People: Haruyuki Yano

Place: Yamagata, Japan

Grapes: Delaware, Steuben, Niagara, Neo Muscat, Muscat Bailey A

Farming: Organic

Production: 40.000 bottles

If you think of how far winemaking has come, it’s truly fascinating to be able to drink wines from countries that have been producing wine for 8000 years and from those that just started 10 years ago. If you live in a place that’s considered a ‘strong market’, you literally have endless access to all these wines. It’d be a shame not to use it in your advantage. Yamagata is the fourth largest wine-producing region in Japan. It’s located in the northern part of Honshu, marked by huge temperature differences between day and night. Haruyuki Yano – Haru moved here from Kobe with no experience in the wine industry just to roll the dice on the potential of Japanese wine. We’re glad he did. 

Haruyuki Yano

“In 2014, I lived in Italy for two years and had a dream of working with wine in Emilia-Romagna. Unfortunately, I couldn’t get a visa, so the next step was moving back to Kobe. In 2017, Alex needed a grape picker, so I applied for the position through a Facebook ad. Next thing I know, I’m flying to Nelson, New Zealand to work with my to-be mentor.”

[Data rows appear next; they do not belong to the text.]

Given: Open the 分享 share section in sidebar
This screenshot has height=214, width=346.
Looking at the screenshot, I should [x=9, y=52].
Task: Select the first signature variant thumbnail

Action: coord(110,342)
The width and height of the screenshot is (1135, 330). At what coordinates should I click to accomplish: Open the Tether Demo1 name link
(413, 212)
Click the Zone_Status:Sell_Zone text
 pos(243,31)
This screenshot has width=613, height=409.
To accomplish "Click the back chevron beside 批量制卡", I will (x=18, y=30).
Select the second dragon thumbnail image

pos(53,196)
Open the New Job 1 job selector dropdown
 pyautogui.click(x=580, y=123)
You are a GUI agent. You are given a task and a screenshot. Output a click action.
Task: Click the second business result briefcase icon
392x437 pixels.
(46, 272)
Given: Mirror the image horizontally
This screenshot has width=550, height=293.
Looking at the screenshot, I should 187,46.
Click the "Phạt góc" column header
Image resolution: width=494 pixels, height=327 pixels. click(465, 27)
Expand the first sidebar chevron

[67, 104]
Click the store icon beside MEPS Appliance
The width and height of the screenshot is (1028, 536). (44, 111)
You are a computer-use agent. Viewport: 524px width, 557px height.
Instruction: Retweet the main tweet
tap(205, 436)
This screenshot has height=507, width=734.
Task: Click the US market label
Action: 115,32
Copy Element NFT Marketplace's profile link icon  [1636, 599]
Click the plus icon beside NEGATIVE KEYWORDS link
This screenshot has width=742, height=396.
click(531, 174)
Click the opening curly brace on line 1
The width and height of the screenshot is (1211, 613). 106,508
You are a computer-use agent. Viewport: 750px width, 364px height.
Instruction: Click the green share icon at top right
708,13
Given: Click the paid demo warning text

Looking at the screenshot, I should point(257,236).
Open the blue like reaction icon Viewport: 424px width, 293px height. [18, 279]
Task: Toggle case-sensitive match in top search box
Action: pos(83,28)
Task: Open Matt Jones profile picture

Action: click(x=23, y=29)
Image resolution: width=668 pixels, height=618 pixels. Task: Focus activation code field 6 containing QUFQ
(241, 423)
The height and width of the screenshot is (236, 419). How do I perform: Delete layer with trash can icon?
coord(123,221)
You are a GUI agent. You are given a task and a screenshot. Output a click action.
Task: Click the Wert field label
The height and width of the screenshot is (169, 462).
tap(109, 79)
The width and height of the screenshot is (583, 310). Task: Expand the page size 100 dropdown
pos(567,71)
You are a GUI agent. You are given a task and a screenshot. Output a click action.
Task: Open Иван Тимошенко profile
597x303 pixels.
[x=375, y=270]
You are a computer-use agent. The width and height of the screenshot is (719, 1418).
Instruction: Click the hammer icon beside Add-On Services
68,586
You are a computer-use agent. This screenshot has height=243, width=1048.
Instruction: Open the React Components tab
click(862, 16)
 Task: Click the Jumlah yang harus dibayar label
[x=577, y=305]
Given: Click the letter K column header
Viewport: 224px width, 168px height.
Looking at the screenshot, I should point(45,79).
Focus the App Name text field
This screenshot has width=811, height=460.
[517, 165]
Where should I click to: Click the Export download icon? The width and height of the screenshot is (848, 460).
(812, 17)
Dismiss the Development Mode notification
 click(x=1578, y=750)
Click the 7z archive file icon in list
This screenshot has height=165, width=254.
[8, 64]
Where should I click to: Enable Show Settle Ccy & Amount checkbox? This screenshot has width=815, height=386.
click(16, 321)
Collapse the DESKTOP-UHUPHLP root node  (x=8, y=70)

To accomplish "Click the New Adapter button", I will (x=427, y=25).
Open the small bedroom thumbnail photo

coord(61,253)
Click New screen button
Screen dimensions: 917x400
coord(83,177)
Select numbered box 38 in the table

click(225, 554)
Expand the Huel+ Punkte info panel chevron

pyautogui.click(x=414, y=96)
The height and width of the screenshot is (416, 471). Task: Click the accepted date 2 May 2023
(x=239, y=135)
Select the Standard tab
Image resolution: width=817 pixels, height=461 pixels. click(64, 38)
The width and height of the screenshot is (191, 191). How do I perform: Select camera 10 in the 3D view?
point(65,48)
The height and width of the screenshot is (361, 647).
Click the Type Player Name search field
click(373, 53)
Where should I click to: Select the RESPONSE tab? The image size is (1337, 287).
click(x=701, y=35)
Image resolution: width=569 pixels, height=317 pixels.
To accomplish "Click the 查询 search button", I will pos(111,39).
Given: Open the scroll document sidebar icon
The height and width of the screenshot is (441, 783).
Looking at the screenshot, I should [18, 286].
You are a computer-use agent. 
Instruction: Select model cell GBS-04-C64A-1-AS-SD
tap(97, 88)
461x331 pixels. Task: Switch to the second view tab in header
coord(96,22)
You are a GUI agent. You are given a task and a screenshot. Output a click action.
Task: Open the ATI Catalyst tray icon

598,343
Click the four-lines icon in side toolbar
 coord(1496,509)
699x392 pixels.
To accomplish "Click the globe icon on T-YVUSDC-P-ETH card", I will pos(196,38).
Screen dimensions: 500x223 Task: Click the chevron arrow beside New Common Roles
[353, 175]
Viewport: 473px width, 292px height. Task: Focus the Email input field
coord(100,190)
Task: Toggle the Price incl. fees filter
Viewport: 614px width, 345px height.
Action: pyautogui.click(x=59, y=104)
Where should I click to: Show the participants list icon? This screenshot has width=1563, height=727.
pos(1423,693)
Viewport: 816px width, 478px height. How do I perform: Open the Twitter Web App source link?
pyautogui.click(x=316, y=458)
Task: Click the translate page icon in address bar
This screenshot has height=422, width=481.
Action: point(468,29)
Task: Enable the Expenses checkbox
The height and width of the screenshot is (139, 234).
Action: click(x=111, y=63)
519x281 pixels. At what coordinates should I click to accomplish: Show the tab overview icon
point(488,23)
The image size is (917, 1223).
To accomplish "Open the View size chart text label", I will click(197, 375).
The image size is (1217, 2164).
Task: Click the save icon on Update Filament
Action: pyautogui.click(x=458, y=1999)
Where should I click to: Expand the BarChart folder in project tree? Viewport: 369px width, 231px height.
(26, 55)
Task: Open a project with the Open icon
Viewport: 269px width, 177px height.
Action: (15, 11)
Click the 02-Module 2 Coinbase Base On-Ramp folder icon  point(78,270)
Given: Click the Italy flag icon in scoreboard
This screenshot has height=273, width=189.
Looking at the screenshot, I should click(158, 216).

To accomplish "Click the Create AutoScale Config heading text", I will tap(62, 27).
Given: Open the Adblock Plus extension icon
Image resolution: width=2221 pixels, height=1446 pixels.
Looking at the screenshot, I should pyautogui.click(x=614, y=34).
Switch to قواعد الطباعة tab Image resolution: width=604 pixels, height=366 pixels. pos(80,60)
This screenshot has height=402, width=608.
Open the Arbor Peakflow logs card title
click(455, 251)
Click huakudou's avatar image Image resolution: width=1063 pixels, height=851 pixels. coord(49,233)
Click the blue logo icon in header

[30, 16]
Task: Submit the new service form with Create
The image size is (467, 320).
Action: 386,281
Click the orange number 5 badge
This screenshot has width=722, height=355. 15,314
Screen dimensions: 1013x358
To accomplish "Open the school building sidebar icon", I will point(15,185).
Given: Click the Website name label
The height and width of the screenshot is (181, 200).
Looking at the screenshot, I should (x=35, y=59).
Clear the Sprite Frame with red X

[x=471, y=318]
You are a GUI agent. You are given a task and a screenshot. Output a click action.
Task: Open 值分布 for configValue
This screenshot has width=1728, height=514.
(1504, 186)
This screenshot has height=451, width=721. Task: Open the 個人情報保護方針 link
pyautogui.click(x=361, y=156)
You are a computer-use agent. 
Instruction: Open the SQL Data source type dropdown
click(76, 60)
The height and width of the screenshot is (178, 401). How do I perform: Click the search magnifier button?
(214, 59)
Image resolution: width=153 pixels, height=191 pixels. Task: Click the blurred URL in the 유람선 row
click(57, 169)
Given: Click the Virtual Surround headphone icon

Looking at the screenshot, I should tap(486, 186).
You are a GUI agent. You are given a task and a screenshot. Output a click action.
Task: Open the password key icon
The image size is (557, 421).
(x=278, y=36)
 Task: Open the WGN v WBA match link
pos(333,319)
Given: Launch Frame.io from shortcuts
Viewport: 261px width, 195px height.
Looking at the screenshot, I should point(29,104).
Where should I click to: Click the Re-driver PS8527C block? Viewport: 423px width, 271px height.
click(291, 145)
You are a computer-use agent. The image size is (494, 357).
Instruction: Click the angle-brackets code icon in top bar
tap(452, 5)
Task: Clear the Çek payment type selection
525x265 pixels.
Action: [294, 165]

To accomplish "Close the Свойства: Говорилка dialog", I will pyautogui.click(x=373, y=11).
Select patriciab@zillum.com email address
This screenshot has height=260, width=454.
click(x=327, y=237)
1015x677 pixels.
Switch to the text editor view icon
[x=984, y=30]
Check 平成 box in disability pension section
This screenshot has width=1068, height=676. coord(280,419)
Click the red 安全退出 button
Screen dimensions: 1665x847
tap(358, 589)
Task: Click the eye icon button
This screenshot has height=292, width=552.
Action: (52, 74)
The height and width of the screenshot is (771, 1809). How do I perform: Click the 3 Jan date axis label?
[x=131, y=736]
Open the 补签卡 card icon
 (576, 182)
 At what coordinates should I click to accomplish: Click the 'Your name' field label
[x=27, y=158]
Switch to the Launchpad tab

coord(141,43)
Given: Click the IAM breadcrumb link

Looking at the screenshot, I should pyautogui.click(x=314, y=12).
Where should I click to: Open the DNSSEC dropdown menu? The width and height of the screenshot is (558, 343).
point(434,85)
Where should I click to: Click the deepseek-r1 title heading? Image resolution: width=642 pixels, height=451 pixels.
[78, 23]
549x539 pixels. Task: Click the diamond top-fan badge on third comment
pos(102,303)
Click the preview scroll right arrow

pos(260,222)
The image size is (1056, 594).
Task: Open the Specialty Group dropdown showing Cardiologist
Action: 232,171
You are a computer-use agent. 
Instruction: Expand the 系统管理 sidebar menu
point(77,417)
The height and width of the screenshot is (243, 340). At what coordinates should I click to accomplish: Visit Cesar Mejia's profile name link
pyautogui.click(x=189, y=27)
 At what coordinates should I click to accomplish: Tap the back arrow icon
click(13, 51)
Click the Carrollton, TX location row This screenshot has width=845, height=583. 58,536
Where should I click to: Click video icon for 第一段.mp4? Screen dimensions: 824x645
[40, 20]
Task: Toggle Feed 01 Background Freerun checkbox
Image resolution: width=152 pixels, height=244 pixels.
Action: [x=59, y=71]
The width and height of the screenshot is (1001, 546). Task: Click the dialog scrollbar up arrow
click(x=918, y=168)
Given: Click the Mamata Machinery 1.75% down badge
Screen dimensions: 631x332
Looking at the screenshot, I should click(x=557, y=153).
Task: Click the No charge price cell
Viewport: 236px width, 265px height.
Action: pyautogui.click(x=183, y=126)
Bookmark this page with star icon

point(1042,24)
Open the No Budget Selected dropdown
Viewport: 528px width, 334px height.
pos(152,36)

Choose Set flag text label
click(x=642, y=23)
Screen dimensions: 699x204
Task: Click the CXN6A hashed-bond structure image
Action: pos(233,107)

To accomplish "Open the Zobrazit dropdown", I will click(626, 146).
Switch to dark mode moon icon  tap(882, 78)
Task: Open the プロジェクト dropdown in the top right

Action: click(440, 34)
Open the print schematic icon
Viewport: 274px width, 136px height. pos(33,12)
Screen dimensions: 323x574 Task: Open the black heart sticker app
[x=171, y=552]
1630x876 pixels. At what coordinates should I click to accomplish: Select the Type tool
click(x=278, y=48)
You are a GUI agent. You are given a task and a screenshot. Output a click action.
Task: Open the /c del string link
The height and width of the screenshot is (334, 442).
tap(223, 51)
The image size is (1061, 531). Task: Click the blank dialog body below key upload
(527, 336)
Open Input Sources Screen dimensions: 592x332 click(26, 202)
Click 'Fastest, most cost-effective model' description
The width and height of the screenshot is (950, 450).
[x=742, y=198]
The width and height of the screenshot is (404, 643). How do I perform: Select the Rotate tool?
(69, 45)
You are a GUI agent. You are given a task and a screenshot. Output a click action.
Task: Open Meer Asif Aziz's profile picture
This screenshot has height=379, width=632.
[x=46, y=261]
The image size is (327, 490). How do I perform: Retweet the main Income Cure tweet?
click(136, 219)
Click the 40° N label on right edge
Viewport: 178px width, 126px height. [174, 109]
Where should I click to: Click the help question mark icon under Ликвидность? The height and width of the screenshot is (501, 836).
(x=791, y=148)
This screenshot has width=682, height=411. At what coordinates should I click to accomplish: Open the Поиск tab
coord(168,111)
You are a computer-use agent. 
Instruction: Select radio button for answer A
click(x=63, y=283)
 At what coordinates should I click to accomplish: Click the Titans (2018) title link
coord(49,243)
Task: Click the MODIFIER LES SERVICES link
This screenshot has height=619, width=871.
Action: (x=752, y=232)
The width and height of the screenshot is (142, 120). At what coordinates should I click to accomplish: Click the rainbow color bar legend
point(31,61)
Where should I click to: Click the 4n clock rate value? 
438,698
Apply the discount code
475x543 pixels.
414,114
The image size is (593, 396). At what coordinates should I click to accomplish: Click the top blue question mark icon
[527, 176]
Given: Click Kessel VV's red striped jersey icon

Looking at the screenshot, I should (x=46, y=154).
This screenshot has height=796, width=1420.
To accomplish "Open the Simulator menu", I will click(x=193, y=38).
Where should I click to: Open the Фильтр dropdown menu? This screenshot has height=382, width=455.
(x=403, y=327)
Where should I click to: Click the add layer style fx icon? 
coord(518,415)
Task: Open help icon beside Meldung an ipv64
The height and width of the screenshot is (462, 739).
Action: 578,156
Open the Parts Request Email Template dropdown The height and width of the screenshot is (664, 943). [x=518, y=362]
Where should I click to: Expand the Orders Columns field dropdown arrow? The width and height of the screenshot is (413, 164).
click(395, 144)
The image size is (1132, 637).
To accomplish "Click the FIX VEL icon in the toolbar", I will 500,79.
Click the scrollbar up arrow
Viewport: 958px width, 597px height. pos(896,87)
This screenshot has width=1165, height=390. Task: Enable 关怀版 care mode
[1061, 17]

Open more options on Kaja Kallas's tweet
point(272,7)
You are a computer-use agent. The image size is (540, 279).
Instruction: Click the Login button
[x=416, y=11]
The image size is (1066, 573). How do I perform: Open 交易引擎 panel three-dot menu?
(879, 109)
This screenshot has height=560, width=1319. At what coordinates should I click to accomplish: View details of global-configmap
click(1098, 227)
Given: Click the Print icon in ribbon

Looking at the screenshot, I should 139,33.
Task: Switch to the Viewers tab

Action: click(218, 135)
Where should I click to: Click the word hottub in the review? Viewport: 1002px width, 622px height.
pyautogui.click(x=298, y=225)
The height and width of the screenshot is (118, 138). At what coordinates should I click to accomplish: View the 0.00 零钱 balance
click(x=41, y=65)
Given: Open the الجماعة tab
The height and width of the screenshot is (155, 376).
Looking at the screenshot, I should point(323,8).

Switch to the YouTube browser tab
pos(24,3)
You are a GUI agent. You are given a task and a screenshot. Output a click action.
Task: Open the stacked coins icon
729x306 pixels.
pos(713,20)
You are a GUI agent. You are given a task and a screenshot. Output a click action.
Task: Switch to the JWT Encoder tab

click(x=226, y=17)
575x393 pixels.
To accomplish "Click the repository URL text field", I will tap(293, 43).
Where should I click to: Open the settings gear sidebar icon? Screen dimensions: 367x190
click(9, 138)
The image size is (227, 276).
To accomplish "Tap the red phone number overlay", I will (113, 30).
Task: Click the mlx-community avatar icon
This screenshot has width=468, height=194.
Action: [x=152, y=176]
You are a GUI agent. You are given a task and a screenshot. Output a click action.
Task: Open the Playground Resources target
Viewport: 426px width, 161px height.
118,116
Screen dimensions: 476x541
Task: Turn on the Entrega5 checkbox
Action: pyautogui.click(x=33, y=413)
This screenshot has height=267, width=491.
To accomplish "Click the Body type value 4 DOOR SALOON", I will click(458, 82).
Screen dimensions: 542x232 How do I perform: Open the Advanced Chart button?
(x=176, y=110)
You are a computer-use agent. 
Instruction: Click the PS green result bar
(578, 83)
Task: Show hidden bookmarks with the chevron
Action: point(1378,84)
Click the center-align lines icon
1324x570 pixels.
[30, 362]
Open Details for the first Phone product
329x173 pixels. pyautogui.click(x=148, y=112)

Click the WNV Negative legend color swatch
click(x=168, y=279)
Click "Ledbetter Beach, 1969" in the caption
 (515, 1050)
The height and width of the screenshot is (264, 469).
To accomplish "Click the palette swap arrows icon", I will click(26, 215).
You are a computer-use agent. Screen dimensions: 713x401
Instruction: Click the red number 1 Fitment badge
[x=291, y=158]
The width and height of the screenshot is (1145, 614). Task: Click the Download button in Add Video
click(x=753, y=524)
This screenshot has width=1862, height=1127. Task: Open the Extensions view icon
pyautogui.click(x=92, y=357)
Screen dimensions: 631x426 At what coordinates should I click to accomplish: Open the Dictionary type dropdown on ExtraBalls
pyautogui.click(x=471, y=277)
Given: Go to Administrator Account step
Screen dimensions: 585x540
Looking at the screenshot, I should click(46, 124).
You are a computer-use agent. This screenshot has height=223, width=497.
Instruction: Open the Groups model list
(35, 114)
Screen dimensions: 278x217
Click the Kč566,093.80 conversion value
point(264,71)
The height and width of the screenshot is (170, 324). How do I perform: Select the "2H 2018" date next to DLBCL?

Kindeli’s Alex is famous for producing some of the top-tier organic wines in New Zealand. You’d think that anyone that flew there would come armed with the desire to drink just these wines, but with Haru it was a bit different.

“Actually, I loved conventional wine at first because I couldn’t get myself to like wines with Brett, VA or too much acidity. Of course, the more I tried cleaner wines that Alex made, the more I fell in love with this minimal approach to winemaking. I’m happy that Kindeli was that game-changer for me.”

Things happened quite fast and in 2018, Haru & Alex were back in Japan, this time in Yamagata buying land and starting to produce some of the most unique wines in the world

“Japan has a very small wine community, but for us it’s very important to promote organic farming, especially with the indigenous grapes that we have. In Japan, it’s quite difficult to grow vitis vinifera because of the humidity, so we decided to go with vitis labrusca, that’s much more adaptable to these conditions.”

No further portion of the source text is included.